Value will out20 Nov 2018 15:53
It’s clear from today’s interview on Share Talk that if the metrics derived from the EWT at Horse Hill can be applied to UKOG’s other assets, the net present value (NPV) of the company is very substantial. As investor sentiment waxes or wanes, at any point in time markets can substantially overshoot or undershoot fair value.
I said last week that I feel UKOG is at a turning point in terms of market dynamics. The mood music surrounding it for its past year, its annus horribilis, has been shockingly bad. With our determined seller, Solo, almost gone (I personally feel it is still unloading), sentiment will improve.
Today’s Share Talk interview wasn’t the best forum to talk through NPVs, interchanging dollars and pounds, and making assumptions about the time value of money, price of oil, life of assets, recoverable oil in place, number of wells, oil pads, etc. Far better, and clearer, to have set that out in a presentation.
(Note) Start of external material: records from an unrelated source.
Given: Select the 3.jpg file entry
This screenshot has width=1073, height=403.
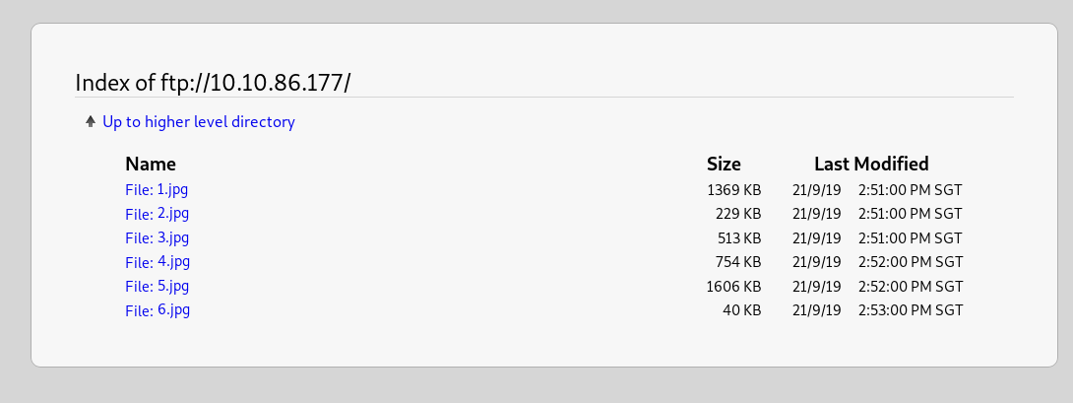Looking at the screenshot, I should click(x=158, y=237).
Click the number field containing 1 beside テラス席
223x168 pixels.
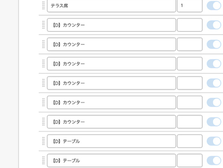[190, 6]
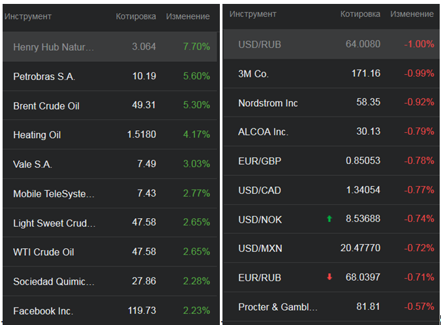Sort right table by Изменение column header
This screenshot has width=441, height=325.
[x=412, y=14]
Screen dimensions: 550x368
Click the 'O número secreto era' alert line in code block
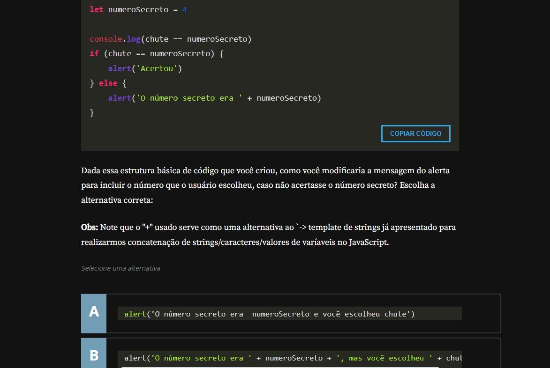click(214, 98)
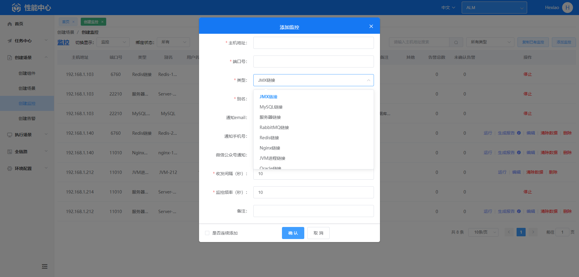This screenshot has height=277, width=579.
Task: Select the JVM进程链接 option
Action: [272, 158]
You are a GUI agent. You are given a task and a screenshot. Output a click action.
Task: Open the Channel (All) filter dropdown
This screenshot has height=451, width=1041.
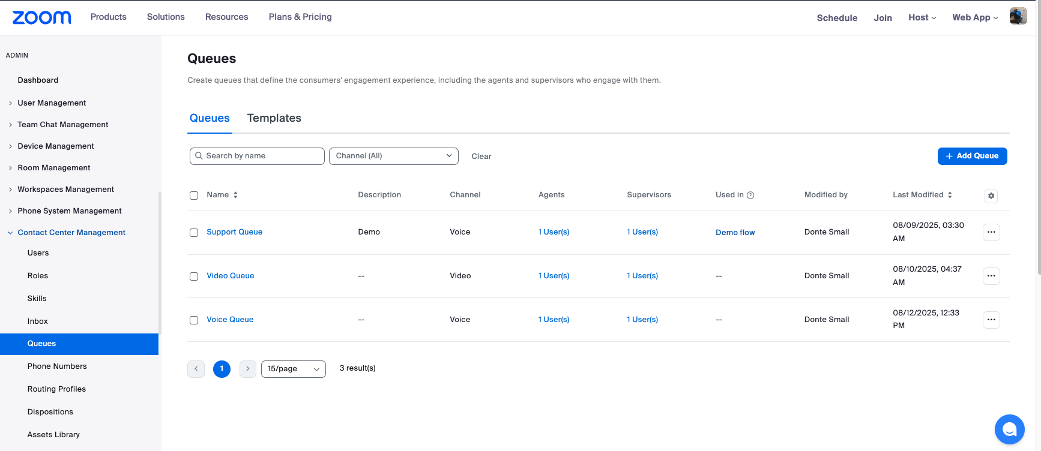[x=393, y=156]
But the overwhelming sense from the interview is that - in terms of supply side market dynamics - UKOG is now becoming a very different beast. Through these EWT results, it has “pretty much just left the station” in terms of transforming itself into an integrated oil company. IF the metrics from the current EWT are generally applicable across its assets, its NPV is far in excess of its current “car crash” value resulting from its annus horribilis. Investors, whether its army of small retail investors, or big institutions and other oil companies, will increasingly see this. Value will out, and the share price will re-rate accordingly - no doubt with some "over-exuberant" froth along the way.
Ideally, to further improve the market dynamics of the share, I’d like to see Stephen Sanderson choose to purchase equity in the company he runs at the same price as his army of retail investors, and not simply rely on options awarded to him by the company, at (from memory) less than half a penny a share. The two are completely different, for obvious reasons (eg current shareholders post tax earnings always risk being wiped out, whereas his post tax money continues to luxuriate in the warmth of his pockets), and affect actual and potential investor sentiment differently.